Histology remains the gold standard to diagnose β 2 ‐microglobulin amyloidosis (Aβ 2 M). Two diagnostic criteria are required: positive Congo red staining with typical birefringence under polarized light and immunostaining of amyloid deposits with a labeled anti‐β 2 M antibody. Aβ 2 M is preferentially located in the joints. Small deposits are also found in various organs, mainly the heart and gastrointestinal tract. Pathologic studies have demonstrated a high prevalence of articular Aβ 2 M early in the course of hemodialysis and peritoneal dialysis, antedating clinical manifestations by several years. The stages of β 2 M amyloid formation have been delineated: β 2 M amyloid deposits first on the surface of the cartilage, in the absence of macrophages (stage 1), and subsequently involves capsules and synovia (stage 2), with eventual recruitment of macrophages around large β 2 M amyloid deposits (stage 3).
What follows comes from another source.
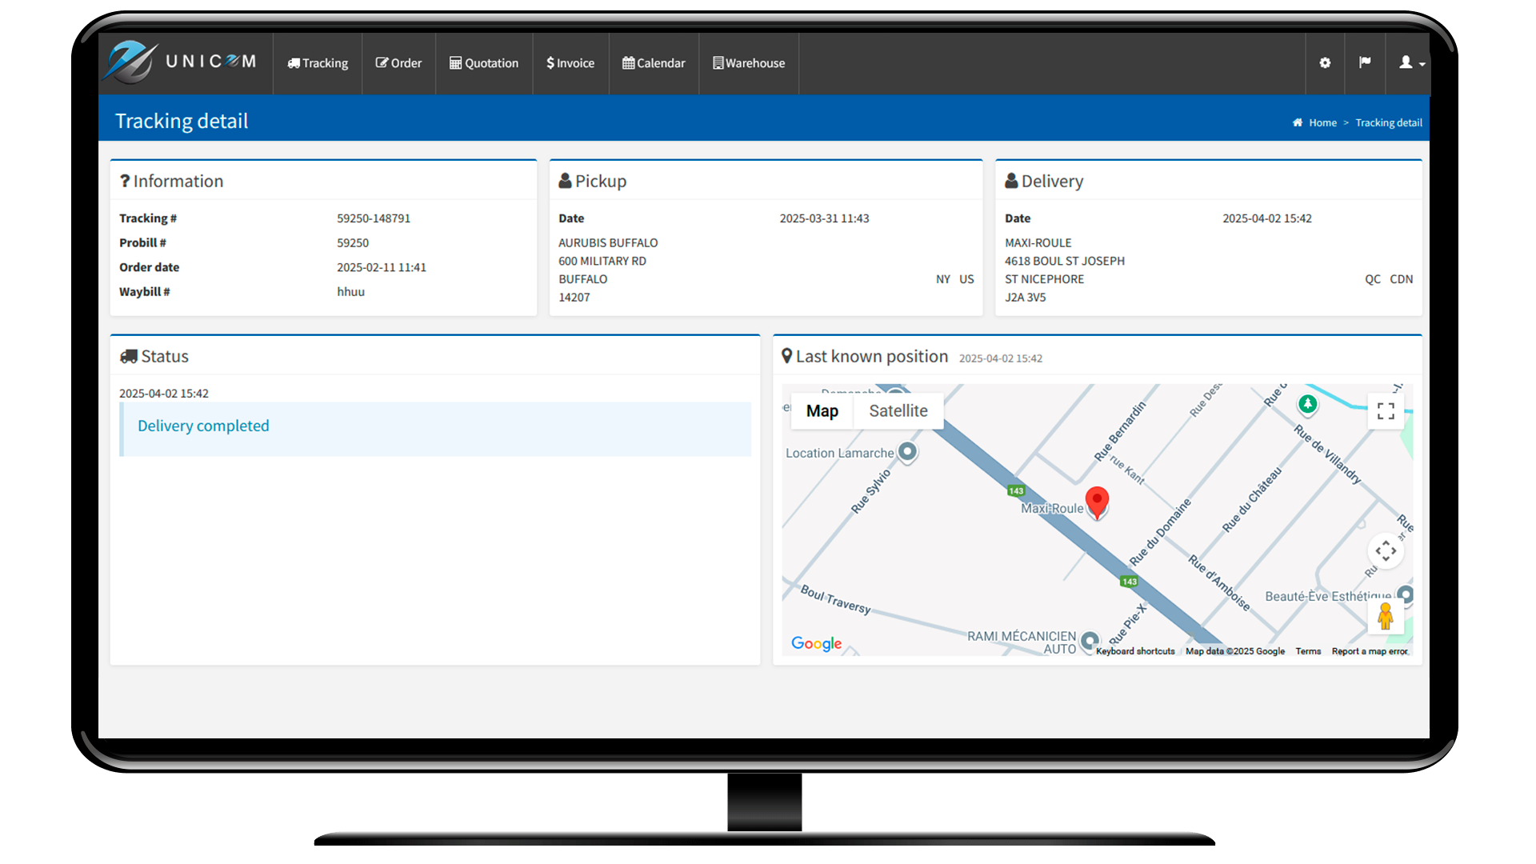Click the Home breadcrumb link

1322,122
Clinical manifestations are likely associated with the inflammation observed in stage 3. The factors triggering the fibrillar precipitation of β 2 M remain unknown. Macrophages do not play a role: their presence is the consequence rather than the cause of β 2 M amyloid deposits. Several substances coprecipitated with β 2 M amyloid have been incriminated: highly sulfated glycosaminoglycans such as chondroitin or keratan sulfate, antiproteases such as α 2 ‐macroglobulin, and apolipoprotein E. As yet, no definitive conclusion has been reached.